The traditional criterion of 10(5) colony-forming units (CFU) per milliliter of urine to diagnose urinary tract infection was based on studies of pregnant and nonpregnant women with asymptomatic bacteriuria or acute pyelonephritis. Recent studies of symptomatic women revealed that urine cultures in approximately one third of those with confirmed urinary tract infections grew only 10(2) to 10(4) CFU/mL. The major causes of acute dysuria among such women are urinary tract infection, sexually transmitted disease, and vaginitis. In most instances, it is possible to make the diagnosis based on clinical features. The major features of urinary tract infection are internal dysuria; frequency, urgency, and voiding of small volumes; abrupt onset; suprapubic pain; presence of pyuria. Presence of hematuria which occurs in about 50 percent of patients strongly suggests bacterial cystitis. Three to seven days of empiric antimicrobial therapy is indicated for these patients, with selection of a first-line antimicrobial agent that offers efficacy against Escherichia coli or Staphylococcus saprophyticus; reasonable cost; few side effects.

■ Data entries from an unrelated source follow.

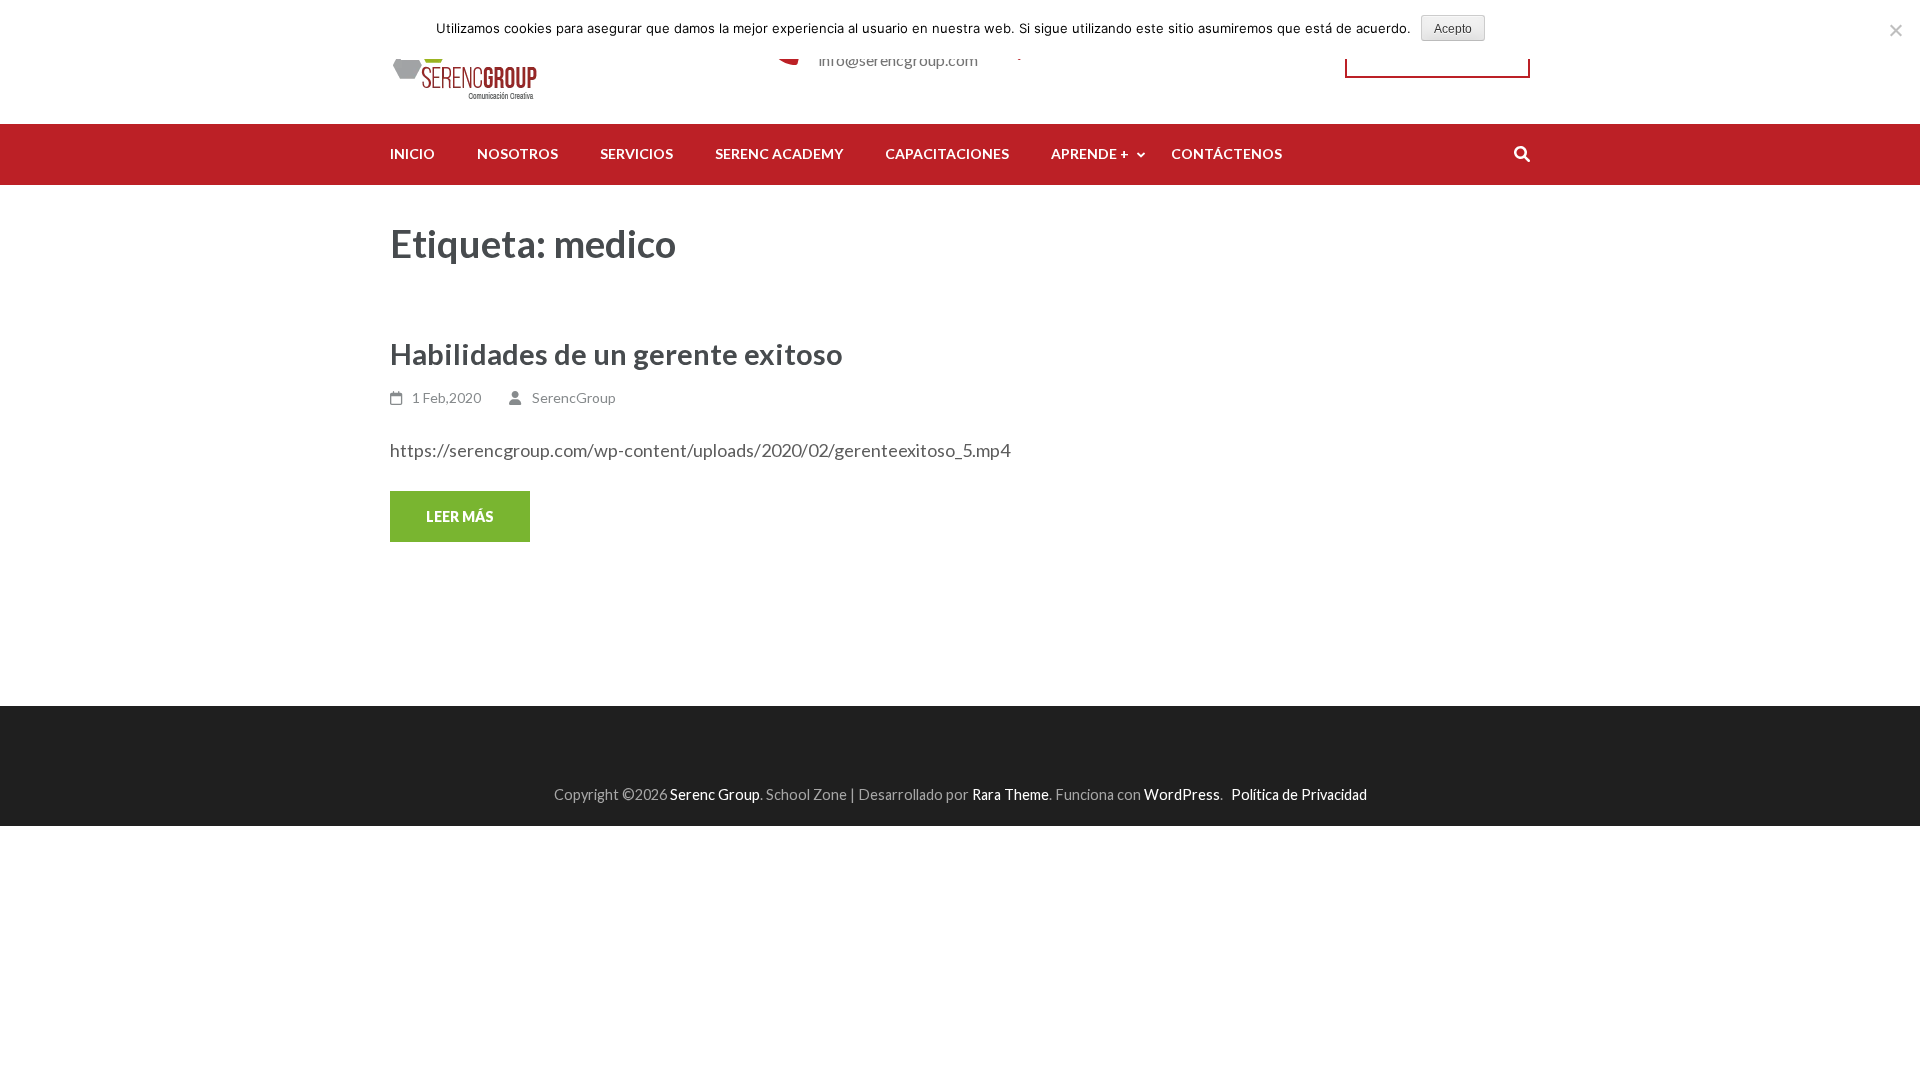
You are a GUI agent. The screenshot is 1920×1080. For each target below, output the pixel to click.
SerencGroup (574, 397)
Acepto (1453, 29)
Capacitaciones (947, 153)
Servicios (636, 153)
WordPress (1182, 794)
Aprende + (1090, 153)
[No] (1895, 30)
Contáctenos (1226, 153)
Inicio (412, 153)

Ampicillin is not recommended. Indications for culture include uncertain clinical features; history of previous infection within the past three weeks; duration of symptoms of more than seven days; recent hospitalization or catheterization; pregnancy; diabetes. To maximize the sensitivity and specificity of the urine culture in acutely symptomatic women, it is necessary to request the laboratory to report 10(2) to 10(4) CFU/mL.

摘要

每毫升尿液中10⁵菌落形成单位(CFU)的传统诊断标准是基于对无症状菌尿或急性肾盂肾炎的孕妇和非孕妇的研究得出的。近期对有症状女性的研究表明,在确诊为尿路感染的女性中,约三分之一患者的尿培养结果显示每毫升尿液中仅生长10²至10⁴CFU。此类女性急性排尿困难的主要原因是尿路感染、性传播疾病和阴道炎。在大多数情况下,根据临床特征即可做出诊断。尿路感染的主要特征包括内源性排尿困难;尿频、尿急和尿量少;起病急;耻骨上疼痛;脓尿。约50%的患者出现血尿强烈提示细菌性膀胱炎。对于这些患者,应进行3至7天的经验性抗菌治疗,选择对大肠杆菌或腐生葡萄球菌有效的一线抗菌药物;成本合理;副作用少。不推荐使用氨苄西林。进行培养的指征包括临床特征不明确;过去三周内有既往感染史;症状持续时间超过七天;近期住院或留置导尿管;妊娠;糖尿病。为了使急性有症状女性尿培养的敏感性和特异性最大化,有必要要求实验室报告每毫升尿液中10²至10⁴CFU的结果。